An event is something to which a running program (a process) needs to respond, but which occurs outside the program, at an unpredictable time.

事件和回调:

Instead, the programmer usually wants a handler—a special subroutine—to be invoked when a given event occurs. Handlers are sometimes known as callback functions,because the run-time system calls back into the main program instead of being called from it.

Summary and Concluding Remarks

这一章主要关注了控制抽象的主题,特别是子程序。子程序允许程序员将代码封装在一个狭窄的接口后面,然后可以不考虑其实现方式进行使用。控制抽象对于任何大型软件系统的设计和维护都至关重要。从审美的角度来看,像Lisp和Smalltalk这样的语言中,内置和用户定义的控制结构使用相同的语法,这使得控制抽象特别有效。
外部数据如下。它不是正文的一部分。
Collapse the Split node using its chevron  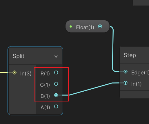tap(56, 56)
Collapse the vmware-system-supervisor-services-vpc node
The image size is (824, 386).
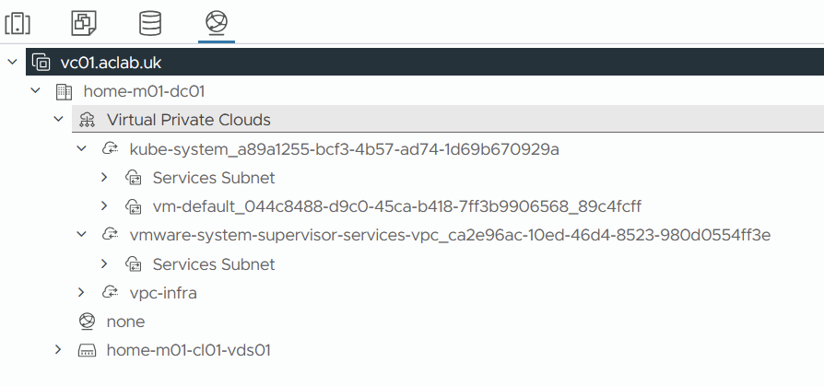pyautogui.click(x=81, y=235)
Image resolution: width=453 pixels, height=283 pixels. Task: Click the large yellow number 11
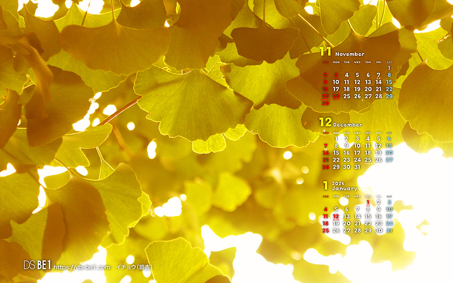(x=325, y=52)
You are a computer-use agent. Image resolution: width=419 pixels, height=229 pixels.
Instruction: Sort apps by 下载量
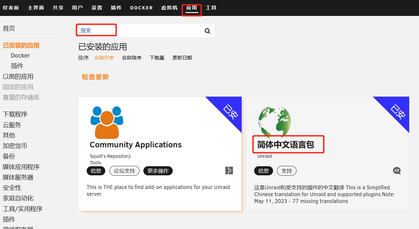click(x=157, y=58)
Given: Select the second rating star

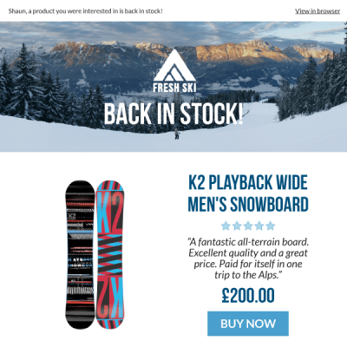Looking at the screenshot, I should click(237, 226).
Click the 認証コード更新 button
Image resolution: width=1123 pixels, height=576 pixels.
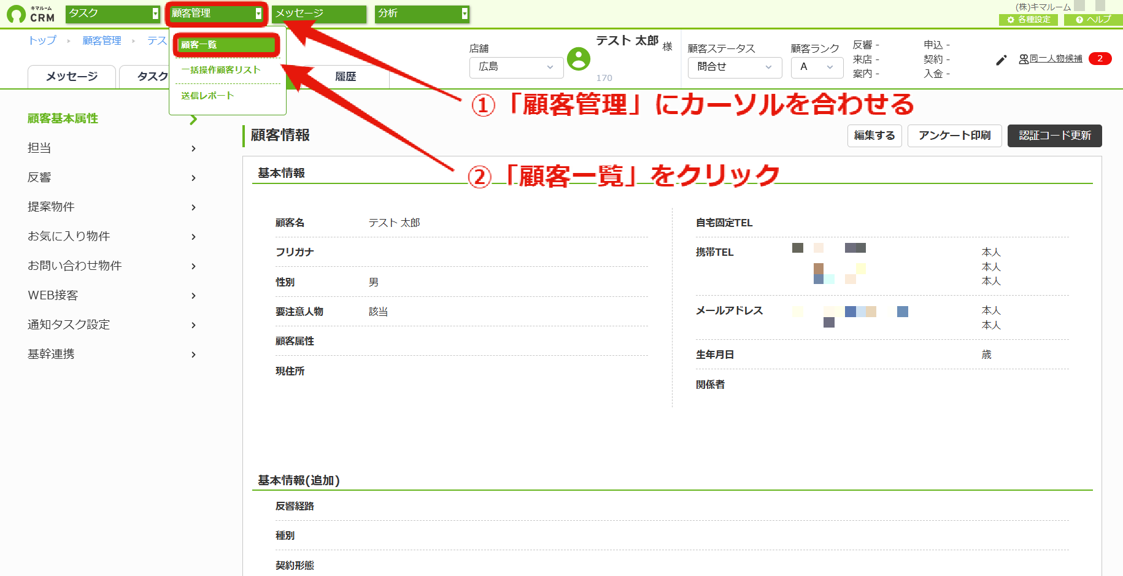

我们在8.1节开始研究子程序,首先回顾了子程序调用堆栈的管理。然后我们考虑了用于维护堆栈的调用序列,PLP CD的额外部分专门讨论了展示;MIPSpro C编译器和GNU x86 Pascal编译器(gpc)的案例研究;以及SPARC的寄存器窗口。在简要考虑内联扩展之后,我们在8.3节转向了参数的主题。我们首先考虑了参数传递模式,所有这些模式都是通过传递值、引用或闭包来实现的。我们注意到,语义清晰和实现速度的目标有时会有冲突:通常通过引用传递大参数最有效,但是由此产生的别名可能会导致程序错误。在8.3.3节,我们考虑了特殊的参数传递机制,包括一致的数组、默认(可选)参数、命名参数和可变长度的参数列表。我们注意到,默认和命名参数提供了一种对动态范围的有吸引力的替代方案。在8.4节,我们考虑了泛型子程序和模块的设计和实现。泛型允许在编译时将控制抽象参数化,以参数的类型而不仅仅是它们的值为基础。

在最后的三个主要部分,我们考虑了异常处理机制,这些机制允许程序以良好的结构方式从嵌套的子程序调用序列中“解开”;协程,它允许程序维护(并在两个或更多执行上下文之间切换);以及事件,它允许程序响应异步外部活动。在PLP CD上,我们解释了协程如何用于离散事件模拟。我们还注意到,它们可以用来实现迭代器,但在这里存在更简单的替代方案。在第12章,我们将基于协程来实现线程,这些线程并行运行(或看起来并行运行)。

在几个情况下,我们可以看出关于语言应该提供哪些类型的控制抽象的观点正在形成共识。像Fortran和Algol 60这样的语言的有限参数传递模式已被更广泛或灵活的选项取代。Ada和C++等语言中,标准的位置记号法已被默认参数和命名参数所增强。较少结构化的错误处理机制,如标签参数、非局部goto和动态绑定处理器,已被结构化的异常处理器取代,这些异常处理器在子程序内部进行词法范围处理,并且在常见(无异常)情况下可以零成本实现。传统的信号处理机制中的自发子程序调用已被专用线程中的回调取代。在许多情况下,实现这些新特性需要编译器和运行时系统变得更复杂。偶尔,如call-by-name参数、标签参数或非局部goto的情况,语义上令人困惑的特性也难以实现,放弃它们使编译器变得更简单。在其他情况下,一些有用但难以实现的语言特性仍然在一些语言中出现,但在其他语言中则不出现。这一类别的例子包括一等子程序、协程、迭代器、续延和具有无限范围的局部对象。

DataTypes

Types serve two principal purposes:

  • Types provide implicit context for many operations, so that the programmer does not have to specify that context explicitly. 让编译器知道是整数还是浮点数加减、自定义类型申请正确的堆空间、执行用户自定义的类型构造器(constructor)
  • Types limit the set of operations that may be performed in a semantically valid program.

Type Systems

硬件层面所有bit没有区别:

Computer hardware can interpret bits in memory in several different ways: as instructions, addresses, characters, and integer and floating-point numbers of various lengths.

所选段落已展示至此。